Excerpts from a dataset:

**********

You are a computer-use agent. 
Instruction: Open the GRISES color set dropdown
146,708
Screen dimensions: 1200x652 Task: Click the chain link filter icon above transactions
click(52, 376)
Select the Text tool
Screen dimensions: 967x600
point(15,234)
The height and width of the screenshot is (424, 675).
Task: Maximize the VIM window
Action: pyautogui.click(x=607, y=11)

**********

_EXERCISE BRIEF_:
Please give all the entries above again, exactly as they stand.

_RESPONSE_:
You are a computer-use agent. 
Instruction: Open the GRISES color set dropdown
146,708
Screen dimensions: 1200x652 Task: Click the chain link filter icon above transactions
click(52, 376)
Select the Text tool
Screen dimensions: 967x600
point(15,234)
The height and width of the screenshot is (424, 675).
Task: Maximize the VIM window
Action: pyautogui.click(x=607, y=11)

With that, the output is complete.